She's here! At long last! Anne Marie Kathleen arrived on March 13th. And so life begins again after 10 months of nausea and inactivity. As with Edie, the moment after delivery, all nausea was gone. Believe me - it is double the joy and double the excitement.
One of the things I missed, as I've shared, is the enjoyment of a cup of tea. For whatever reason, tea did not taste as it should, and more often than not, I just couldn't drink it. I came to the hospital prepared, however. I brought a tea infuser and a few choice selections. My first morning after delivery, I ordered hot water and settled in for my first cup of tea.

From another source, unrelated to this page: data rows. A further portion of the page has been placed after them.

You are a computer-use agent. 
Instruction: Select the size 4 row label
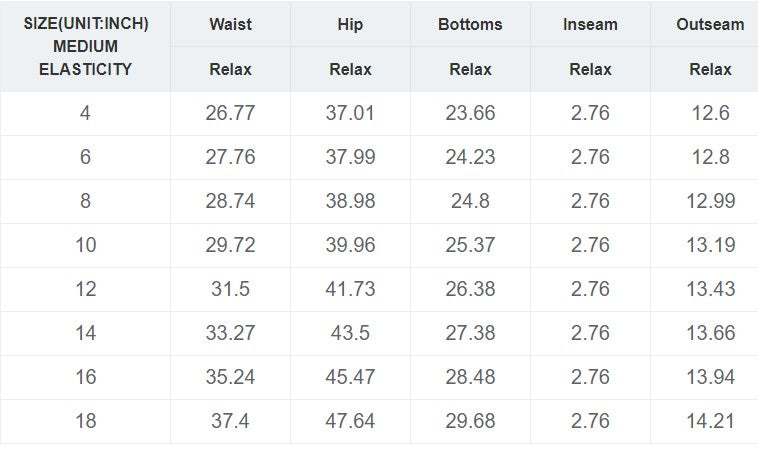tap(86, 113)
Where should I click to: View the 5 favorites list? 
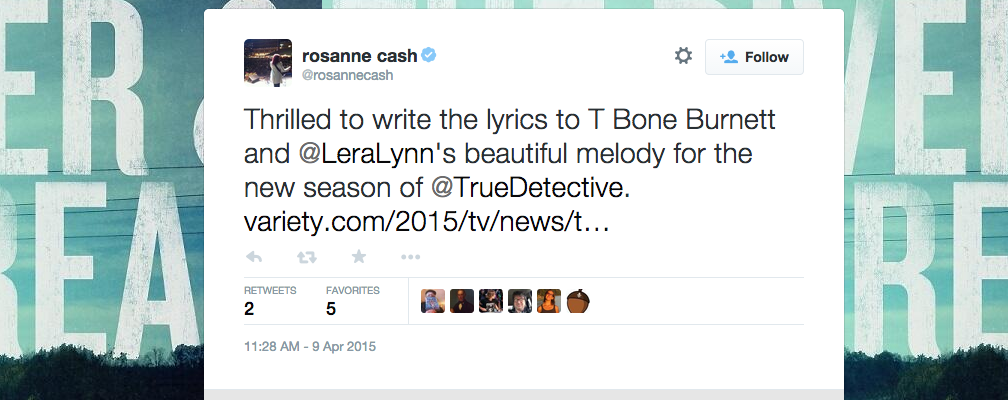[352, 301]
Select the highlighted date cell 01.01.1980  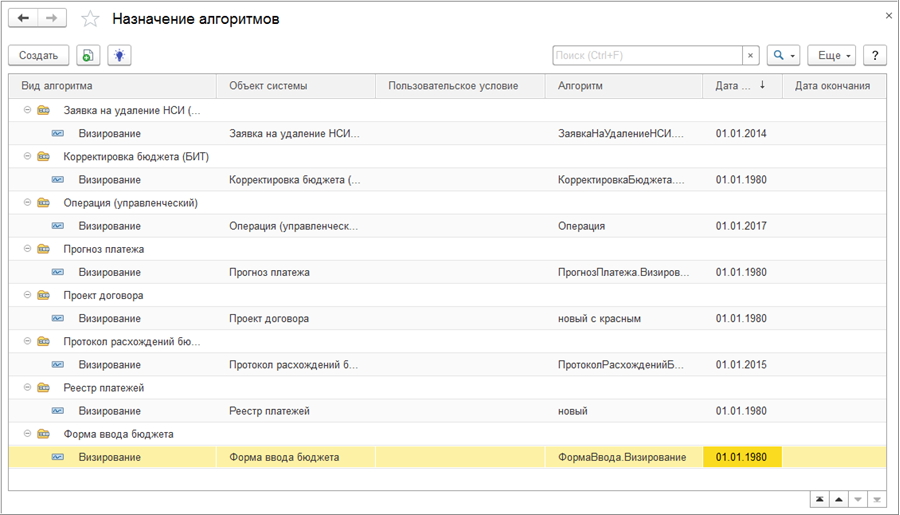(741, 457)
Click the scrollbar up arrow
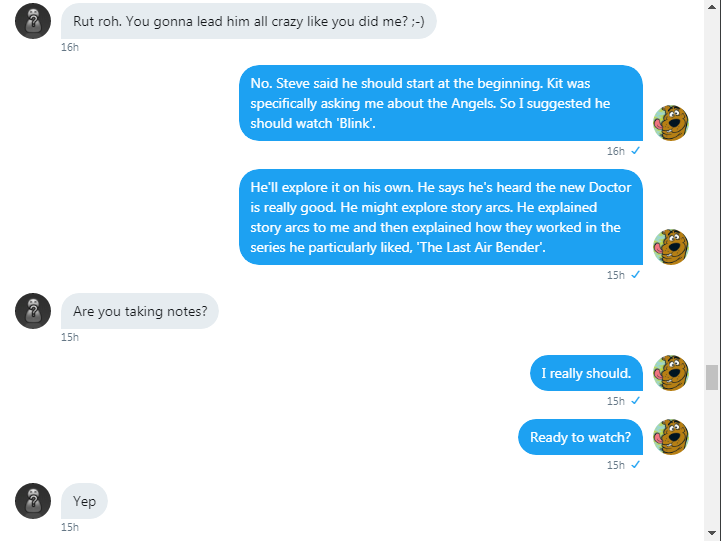This screenshot has width=721, height=541. click(x=712, y=8)
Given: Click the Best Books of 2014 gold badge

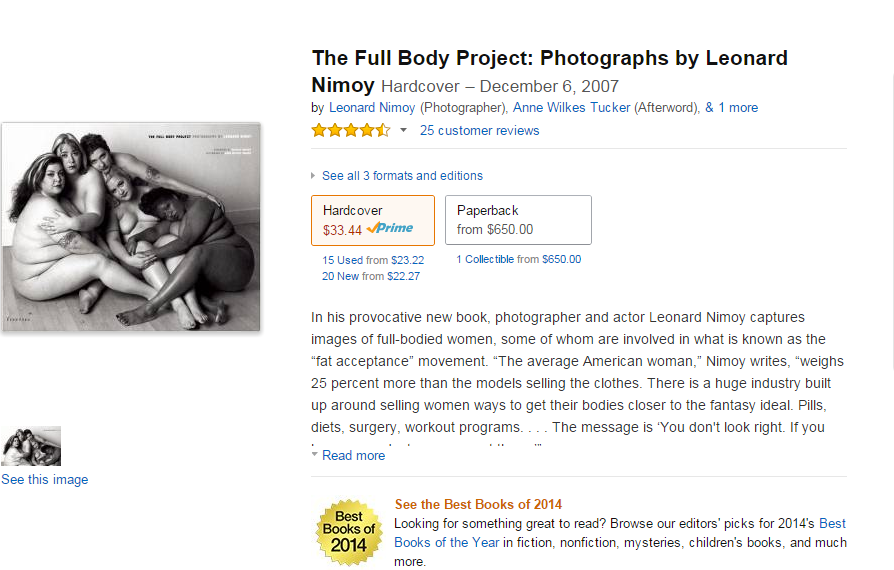Looking at the screenshot, I should [x=349, y=532].
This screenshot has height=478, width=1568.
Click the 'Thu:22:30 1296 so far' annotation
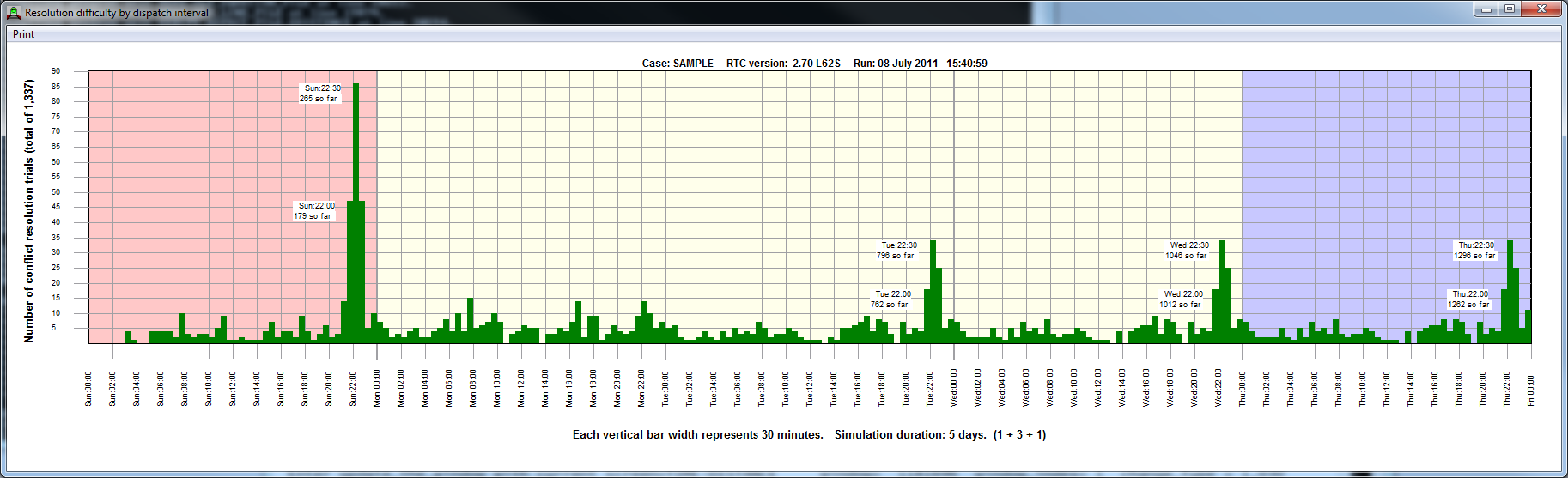[1474, 251]
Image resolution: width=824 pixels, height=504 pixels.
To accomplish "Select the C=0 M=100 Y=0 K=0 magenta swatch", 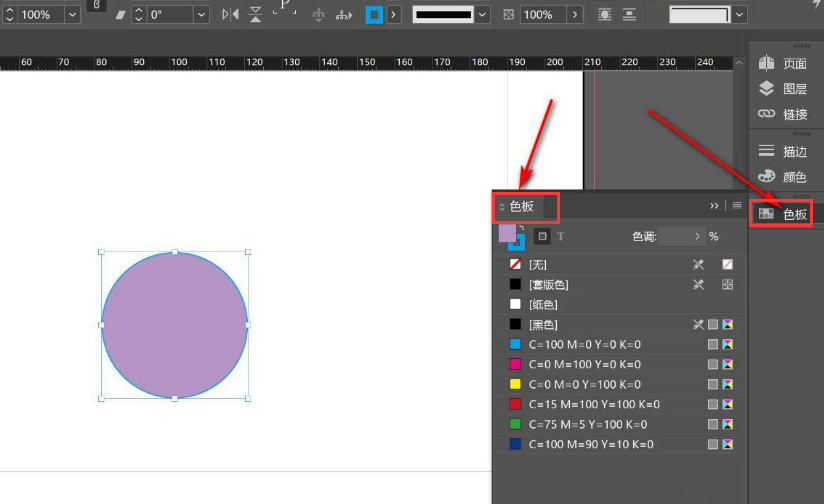I will click(585, 365).
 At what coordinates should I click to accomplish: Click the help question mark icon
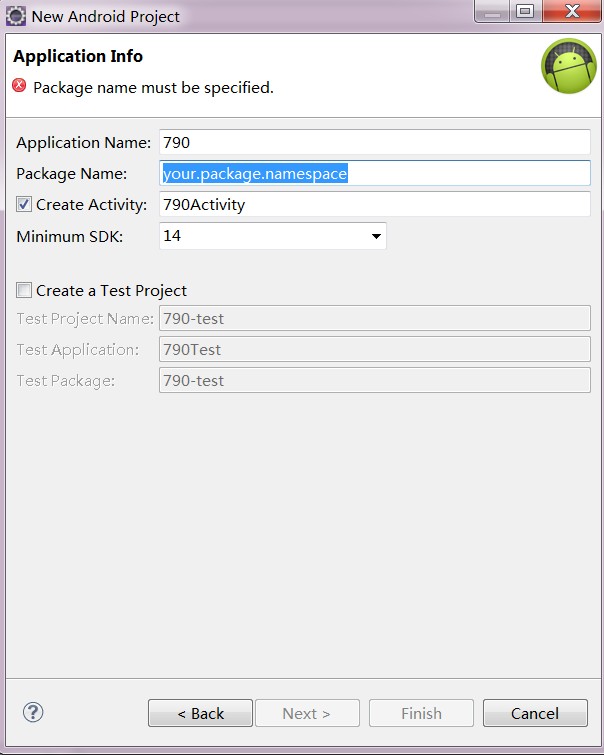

For this moment, I chose Maharajah, a single estate Assam from American Tea Room. This had been an old standby for me because of its smooth, full-bodied character. And it did not disappoint. I was nervous about this first sip, wondering if my taste buds had been damaged forever. However, in that moment, it was like reconnecting with an old friend. Rich, malty, and strong, the royal Maharajah made a triumphant return to my palate! The months of deprivation and stress melted away, and I felt a little indulgent knowing that I was probably making far too big a deal about being able to enjoy tea once again.

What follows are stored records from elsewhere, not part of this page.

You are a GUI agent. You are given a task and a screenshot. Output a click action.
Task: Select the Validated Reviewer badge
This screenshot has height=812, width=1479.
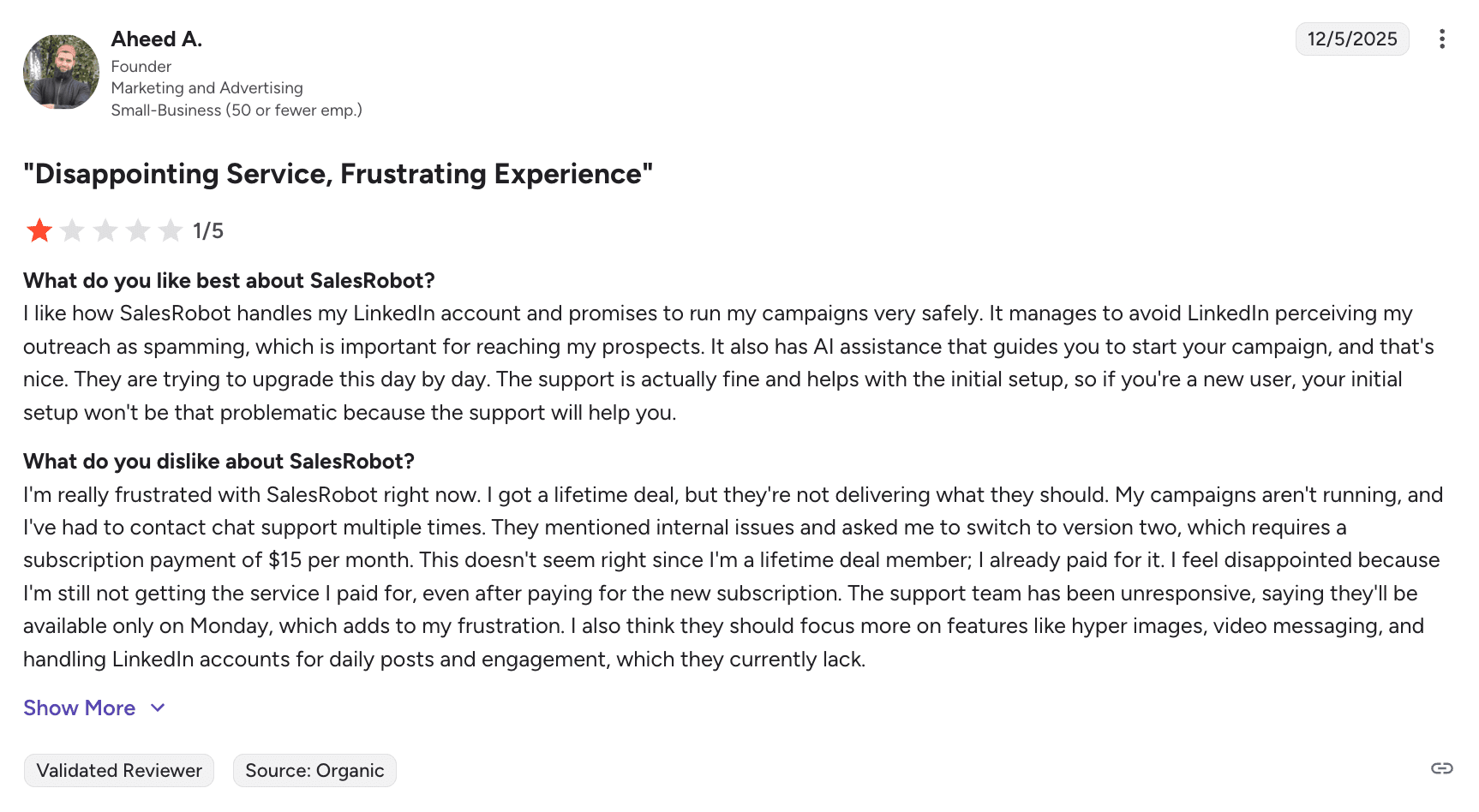click(119, 770)
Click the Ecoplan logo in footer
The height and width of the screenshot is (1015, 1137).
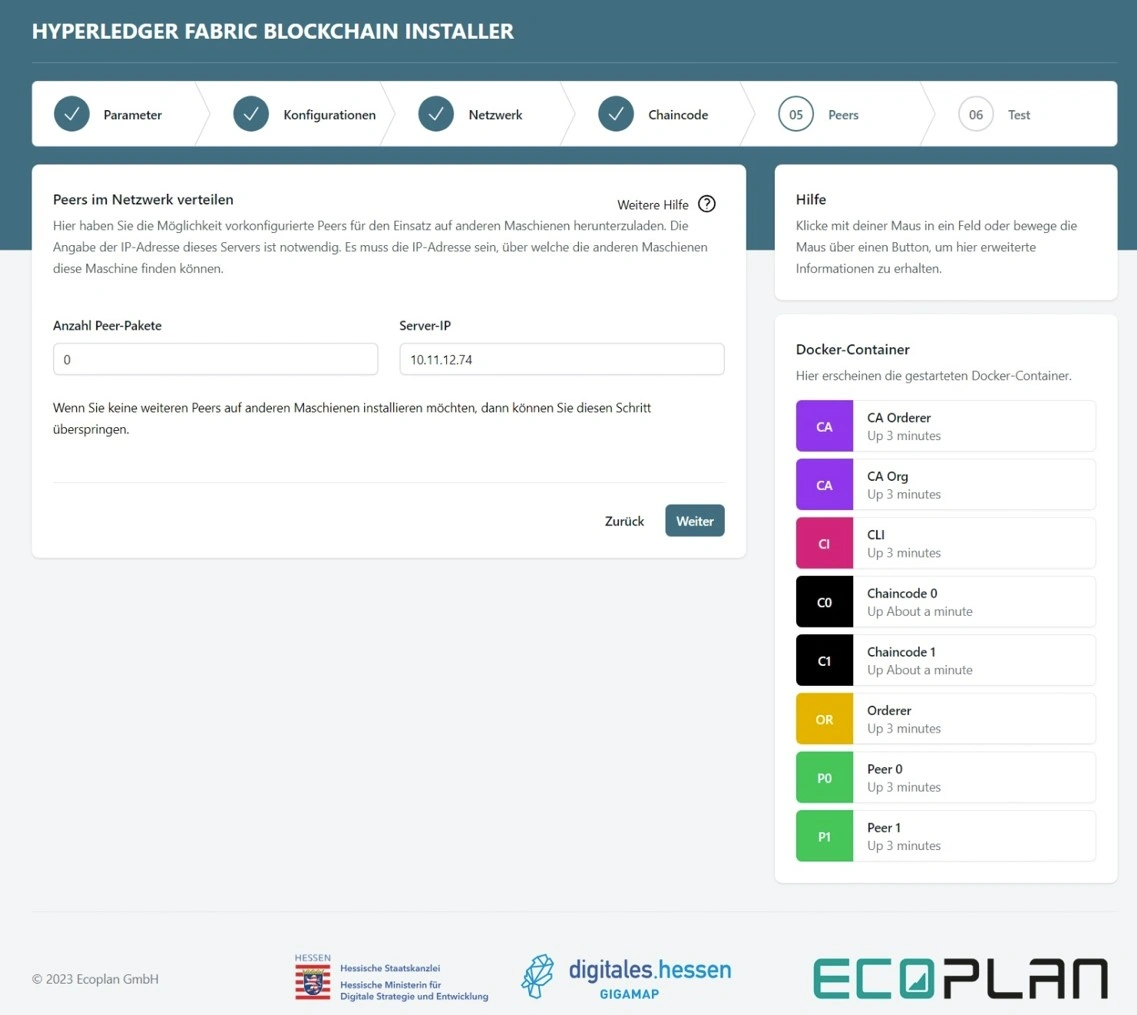click(x=960, y=978)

The thing is, it wasn't just about tea. The past three years have been about trying to produce a sibling for our daughter. Despite the reality shows of how easy it is to be "16 and Pregnant," having a baby is not as easy to do for some women. I happen to be one of those women. So, 3 years of focusing on this project. 3 years of, at some points, feeling like a science experiment. And finally... Success. Pregnancy! Only the joy was immediately sucked out because of day after day after day of nausea, no appetite, and becoming almost completely sedentary. For nearly a year, Gene functioned like a single parent, taking Edie to the park, to birthday parties, on errands. Edie got creative in how to spend time with me. She'd ask me to come and "play" in her room, which meant she would usher me to her own bed and bring me a book to read so I could at least be with her while she played alone. She's 3, by the way. Her acceptance of the situation was nearly heartbreaking to me. Being able to enjoy tea was just confirmation that I could once again enjoy life. Drinking, eating, walking. Playing. Hugging. Being with my family and creating fun and happy memories.

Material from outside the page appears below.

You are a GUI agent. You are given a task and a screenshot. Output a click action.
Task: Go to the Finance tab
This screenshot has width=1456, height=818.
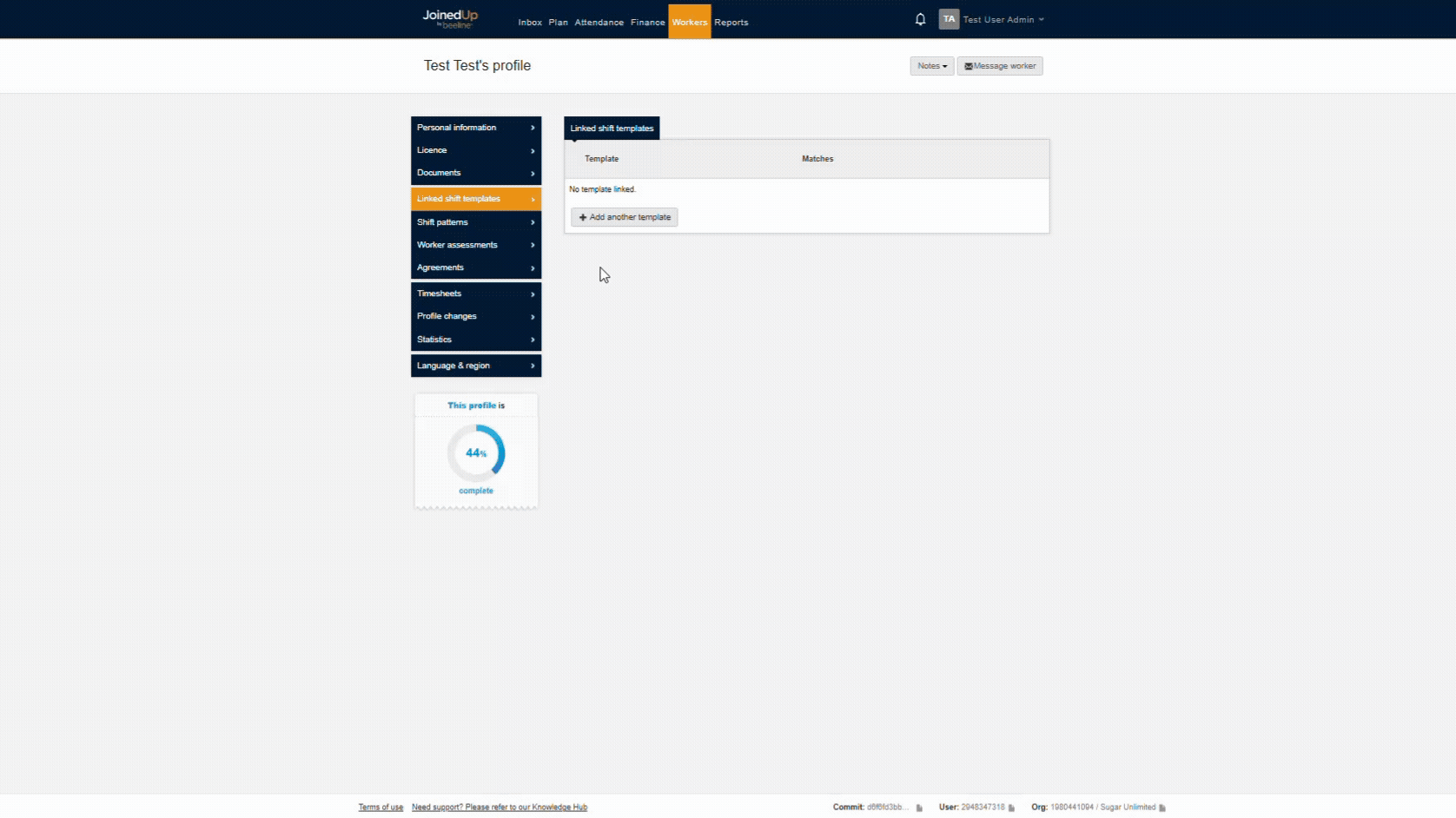pos(647,23)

I had a realization the other day of completeness. I don't know that I've felt it quite that way before. And if the feeling is fleeting, so be it. But I had this flash that my life was now in full swing, that I have all I need and want. A loving husband, two beautiful daughters, a supportive and wonderful family network, an incredible community of neighbors and friends, a comfortable home, a job I enjoy. In this moment, I have it all. My cup overflows. I can't wait to see what happens next.